Regression test for range sync CGC race condition#8039
Conversation
dapplion
left a comment
There was a problem hiding this comment.
Nice catch and good test! Some minor comments
|
I had a look at the failing checkpoint sync tests (optionally triggered jobs), and I don't believe they are related to changes from this PR, i think what's happening is:
|
|
@dapplion thanks for the review! I've addressed most of your comments. |
pawanjay176
left a comment
There was a problem hiding this comment.
FYI, running this on devnet 3 i'm getting a stuck chain with 40 peers.

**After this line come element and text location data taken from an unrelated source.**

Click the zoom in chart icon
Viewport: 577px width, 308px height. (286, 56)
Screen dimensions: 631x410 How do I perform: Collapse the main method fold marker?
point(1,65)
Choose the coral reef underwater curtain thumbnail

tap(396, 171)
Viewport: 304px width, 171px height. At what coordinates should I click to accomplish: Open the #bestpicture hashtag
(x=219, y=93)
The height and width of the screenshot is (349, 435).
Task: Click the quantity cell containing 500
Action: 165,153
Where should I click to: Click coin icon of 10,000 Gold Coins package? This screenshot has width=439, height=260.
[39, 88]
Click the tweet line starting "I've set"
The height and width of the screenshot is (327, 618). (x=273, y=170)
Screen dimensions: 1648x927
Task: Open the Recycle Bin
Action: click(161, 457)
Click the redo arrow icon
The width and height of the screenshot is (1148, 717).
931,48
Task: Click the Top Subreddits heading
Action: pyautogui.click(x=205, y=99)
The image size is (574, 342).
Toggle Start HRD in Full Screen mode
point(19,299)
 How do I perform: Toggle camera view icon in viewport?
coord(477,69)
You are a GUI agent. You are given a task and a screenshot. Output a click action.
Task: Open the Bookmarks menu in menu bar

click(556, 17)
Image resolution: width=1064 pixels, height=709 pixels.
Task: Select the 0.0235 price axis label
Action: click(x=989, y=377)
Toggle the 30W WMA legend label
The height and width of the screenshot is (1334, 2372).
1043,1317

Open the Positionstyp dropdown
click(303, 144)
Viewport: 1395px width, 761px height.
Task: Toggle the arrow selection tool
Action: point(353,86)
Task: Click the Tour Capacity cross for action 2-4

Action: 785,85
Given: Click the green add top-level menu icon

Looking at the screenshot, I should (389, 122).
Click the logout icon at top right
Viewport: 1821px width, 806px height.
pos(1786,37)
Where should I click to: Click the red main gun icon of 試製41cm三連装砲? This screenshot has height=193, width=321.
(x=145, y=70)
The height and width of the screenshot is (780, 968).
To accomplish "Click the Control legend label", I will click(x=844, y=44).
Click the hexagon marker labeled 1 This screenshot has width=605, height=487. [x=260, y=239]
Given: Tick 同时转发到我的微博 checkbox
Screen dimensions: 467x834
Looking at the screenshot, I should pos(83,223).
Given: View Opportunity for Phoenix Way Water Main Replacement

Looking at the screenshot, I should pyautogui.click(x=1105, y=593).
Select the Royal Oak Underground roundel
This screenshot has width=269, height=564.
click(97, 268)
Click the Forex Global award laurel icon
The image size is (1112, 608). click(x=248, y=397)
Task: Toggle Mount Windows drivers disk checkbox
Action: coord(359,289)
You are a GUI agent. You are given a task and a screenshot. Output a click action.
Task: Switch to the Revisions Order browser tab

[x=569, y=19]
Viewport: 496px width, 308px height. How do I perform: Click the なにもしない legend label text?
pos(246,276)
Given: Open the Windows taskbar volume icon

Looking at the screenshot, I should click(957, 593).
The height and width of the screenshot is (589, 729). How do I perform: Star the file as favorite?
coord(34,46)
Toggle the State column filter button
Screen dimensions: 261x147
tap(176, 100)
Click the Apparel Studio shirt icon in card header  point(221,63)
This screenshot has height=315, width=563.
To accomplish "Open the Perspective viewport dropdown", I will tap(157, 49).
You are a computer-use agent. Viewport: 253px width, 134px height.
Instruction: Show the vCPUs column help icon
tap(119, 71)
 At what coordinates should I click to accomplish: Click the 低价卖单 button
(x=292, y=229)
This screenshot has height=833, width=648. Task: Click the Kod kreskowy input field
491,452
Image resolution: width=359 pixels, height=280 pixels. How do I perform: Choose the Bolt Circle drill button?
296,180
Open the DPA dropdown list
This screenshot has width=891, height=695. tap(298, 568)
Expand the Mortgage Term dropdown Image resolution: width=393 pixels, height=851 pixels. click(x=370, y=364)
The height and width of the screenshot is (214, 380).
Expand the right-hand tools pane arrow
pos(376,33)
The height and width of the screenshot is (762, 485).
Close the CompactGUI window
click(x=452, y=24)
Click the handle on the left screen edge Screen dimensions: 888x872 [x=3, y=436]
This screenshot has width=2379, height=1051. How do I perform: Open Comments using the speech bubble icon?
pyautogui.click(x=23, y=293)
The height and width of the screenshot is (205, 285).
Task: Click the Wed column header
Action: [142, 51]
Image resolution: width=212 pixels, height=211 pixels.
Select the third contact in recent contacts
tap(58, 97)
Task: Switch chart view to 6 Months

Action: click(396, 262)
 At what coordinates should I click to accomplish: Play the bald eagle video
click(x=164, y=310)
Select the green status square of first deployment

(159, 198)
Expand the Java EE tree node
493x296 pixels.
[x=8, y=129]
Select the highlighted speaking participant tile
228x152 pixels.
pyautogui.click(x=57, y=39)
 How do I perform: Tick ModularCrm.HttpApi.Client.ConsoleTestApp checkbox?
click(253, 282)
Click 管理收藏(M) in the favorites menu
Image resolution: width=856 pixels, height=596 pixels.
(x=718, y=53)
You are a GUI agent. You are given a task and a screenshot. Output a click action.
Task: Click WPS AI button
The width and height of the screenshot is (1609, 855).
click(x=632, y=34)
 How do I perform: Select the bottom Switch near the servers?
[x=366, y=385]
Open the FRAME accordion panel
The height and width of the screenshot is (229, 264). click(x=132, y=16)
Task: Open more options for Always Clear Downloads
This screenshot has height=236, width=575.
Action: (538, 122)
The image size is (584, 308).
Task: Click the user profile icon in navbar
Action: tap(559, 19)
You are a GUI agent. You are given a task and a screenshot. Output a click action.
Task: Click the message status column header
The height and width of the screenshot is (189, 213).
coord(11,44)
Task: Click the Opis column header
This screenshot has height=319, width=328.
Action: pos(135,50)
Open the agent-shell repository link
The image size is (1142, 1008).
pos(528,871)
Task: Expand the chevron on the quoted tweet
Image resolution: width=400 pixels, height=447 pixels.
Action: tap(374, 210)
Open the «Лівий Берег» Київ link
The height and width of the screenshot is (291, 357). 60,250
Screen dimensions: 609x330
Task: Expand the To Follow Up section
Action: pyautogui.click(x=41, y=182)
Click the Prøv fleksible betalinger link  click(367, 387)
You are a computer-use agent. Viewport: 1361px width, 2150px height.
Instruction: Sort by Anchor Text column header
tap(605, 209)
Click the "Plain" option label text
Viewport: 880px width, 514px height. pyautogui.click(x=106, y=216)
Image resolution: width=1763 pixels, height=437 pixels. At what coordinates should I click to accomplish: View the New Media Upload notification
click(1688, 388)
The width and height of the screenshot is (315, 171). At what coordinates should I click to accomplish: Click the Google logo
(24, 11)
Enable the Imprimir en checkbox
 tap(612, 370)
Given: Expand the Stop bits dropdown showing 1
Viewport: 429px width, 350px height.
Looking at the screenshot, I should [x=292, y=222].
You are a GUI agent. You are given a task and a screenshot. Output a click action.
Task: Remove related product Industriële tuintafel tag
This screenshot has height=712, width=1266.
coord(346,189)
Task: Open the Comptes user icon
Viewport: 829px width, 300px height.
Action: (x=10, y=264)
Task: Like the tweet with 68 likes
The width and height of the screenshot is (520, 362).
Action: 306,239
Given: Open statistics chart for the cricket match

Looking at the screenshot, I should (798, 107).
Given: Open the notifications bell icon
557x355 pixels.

Need to investigate further
|
Thanks for raising this Pawan. Sorry i haven't managed to get to this today, will look into this tomorrow. |
@pawanjay176 im going to remove the clean ups from this PR so we can merge this, because the flaky sync test is really quite annoying 😅 |
|
This pull request has merge conflicts. Could you please resolve them @jimmygchen? 🙏 |
|
This pull request has merge conflicts. Could you please resolve them @jimmygchen? 🙏 |
|
@dapplion please hold off from merging this. I'm seeing a trend of increasing |
|
^ unrelated to this PR i think. I've made a PR to clean it up: |
|
@pawanjay176 @dapplion |
|
@pawanjay176 I've looked at this PR again with @michaelsproul - this PR contains two changes that can be separated:
|
|
Rebased on
|
|
Some required checks have failed. Could you please take a look @jimmygchen? 🙏 |
|
Hi @jimmygchen, this pull request has been closed automatically due to 30 days of inactivity. If you’d like to continue working on it, feel free to reopen at any time. |
1 similar comment
|
Hi @jimmygchen, this pull request has been closed automatically due to 30 days of inactivity. If you’d like to continue working on it, feel free to reopen at any time. |
Merge Queue Status
This pull request spent 21 minutes 49 seconds in the queue, including 19 minutes 37 seconds running CI. Waiting for
All conditions
ReasonThe merge conditions cannot be satisfied due to failing checks HintYou may have to fix your CI before adding the pull request to the queue again. |
Merge Queue Status
This pull request spent 21 minutes 49 seconds in the queue, including 19 minutes 37 seconds running CI. Waiting for
All conditions
ReasonThe merge conditions cannot be satisfied due to failing checks HintYou may have to fix your CI before adding the pull request to the queue again. |
Merge Queue Status
This pull request spent 30 minutes 7 seconds in the queue, including 28 minutes 42 seconds running CI. Required conditions to merge
ReasonPull request #8039 has been dequeued The pull request could not be merged. This could be related to an activated branch protection or ruleset rule that prevents us from merging. 1 review requesting changes and 1 approving review by reviewers with write access. HintYou should look at the reason for the failure and decide if the pull request needs to be fixed or if you want to requeue it. |
Merge Queue Status
This pull request spent 30 minutes 17 seconds in the queue, including 28 minutes 7 seconds running CI. Required conditions to merge
|
Description
Regression test for a sync race condition where range sync gets stuck due to a CGC (custody group count) metadata timing issue. The original bug was discovered in CI kurtosis sync tests: https://github.com/sigp/lighthouse/actions/runs/17632496975/job/50102884940
The core fix (calling
attempt_send_awaiting_download_batchesonSyncingChain::resume) was merged in #8230. This PR adds a regression test that reproduces the exact scenario, plus related fixes.Changes:
Regression test (
finalized_sync_not_enough_custody_peers_resume_after_peer_cgc_update): reproduces the failing scenario and verifies that sync resumes correctly when CGC updates arrive.Moved to separate PR:
CountAwaitingDownloadbatches in buffer size check (range sync + backfill sync): thein_buffercheck previously only countedDownloadingandAwaitingProcessingbatches. This meantAwaitingDownloadbatches didn't count towardBATCH_BUFFER_SIZE, so new batches could be created whileAwaitingDownloadones accumulated. NowAwaitingDownloadis included so the buffer limit applies properly.Moved to separate PR
:
HandleNoPeererror without fake-failing the batch: previously, whensend_batchgot aNoPeererror, it would fake-start the download (start_downloading(1)), then calldownload_failedto increment the failure count. This incorrectly penalized the batch for something that wasn't a real download failure. NowNoPeerjust logs a debug message and leaves the batch inAwaitingDownload(a valid in-between state since Allow AwaitingDownload to be a valid in-between state #7984), letting it be retried when peers become available.